Some words are necessary for the purpose of exhibiting distinctly some
phases in the life of this dangerous and implacable woman who, by her
affiliation with the Order of Jesuits, had acquired an occult and
formidable power. For there is something even more menacing than a
Jesuit: it is a Jesuits; and, when one has seen certain circles, it
becomes evident that there exist, unhappily, many of those affiliated,
who, more or less, uniformly dress (for the lay members of the Order call
themselves "Jesuits of the short robe").
Madame de Saint-Dizier, once very beautiful, had been, during the last
years of the Empire, and the early years of the Restoration, one of the
most fashionable women of Paris, of a stirring, active, adventurous, and
commanding spirit, of cold heart, but lively imagination. She was greatly
given to amorous adventures, not from tenderness of heart, but from a
passion for intrigue, which she loved as men love play--for the sake of
the emotions it excites. Unhappily, such had always been the blindness or
the carelessness of her husband, the Prince of Saint-Dizier (eldest
brother of the Count of Rennepont and Duke of Cardoville, father of
Adrienne), that during his life he had never said one word that could
make it be thought that he suspected the actions of his wife. Attaching
herself to Napoleon, to dig a mine under the feet of the Colossus, that
design at least afforded emotions sufficient to gratify the humor of the
most insatiable. During some time, all went well. The princess was
beautiful and spirited, dexterous and false, perfidious and seductive.
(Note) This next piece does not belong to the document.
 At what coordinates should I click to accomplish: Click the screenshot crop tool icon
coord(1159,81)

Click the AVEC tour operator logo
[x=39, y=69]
She was surrounded by fanatical adorers, upon whom she played off a kind
of ferocious coquetry, to induce them to run their heads into grave
conspiracies. They hoped to resuscitate the Fonder party, and carried on
a very active secret correspondence with some influential personages
abroad, well known for their hatred against the emperor and France. Hence
arose her first epistolary relations with the Marquis d'Aigrigny, then
colonel in the Russian service and aide-de-camp to General Moreau. But
one day all these petty intrigues were discovered. Many knights of Madame
de Saint-Dizier were sent to Vincennes; but the emperor, who might have
punished her terribly, contented himself with exiling the princess to one
of her estates near Dunkirk.
Upon the Restoration, the persecutions which Madame de Saint-Dizier had
suffered for the Good Cause were entered to her credit, and she acquired
even then very considerable influence, in spite of the lightness of her
behavior. The Marquis d'Aigrigny, having entered the military service of
France, remained there. He was handsome, and of fashionable manners and
address. He had corresponded and conspired with the princess, without
knowing her; and these circumstances necessarily led to a close
connection between them.
Excessive self-love, a taste for exciting pleasures, aspirations of
hatred, pride, and lordliness, a species of evil sympathy, the perfidious
attraction of which brings together perverse natures without mingling
them, had made of the princess and the Marquis accomplices rather than
lovers. This connection, based upon selfish and bitter feelings, and upon
the support which two characters of this dangerous temper could lend to
each other against a world in which their spirit of intrigue, of
gallantry, and of contempt had made them many enemies, this connection
endured till the moment when, after his duel with General Simon, the
Marquis entered a religious house, without any one understanding the
cause of his unexpected and sudden resolution.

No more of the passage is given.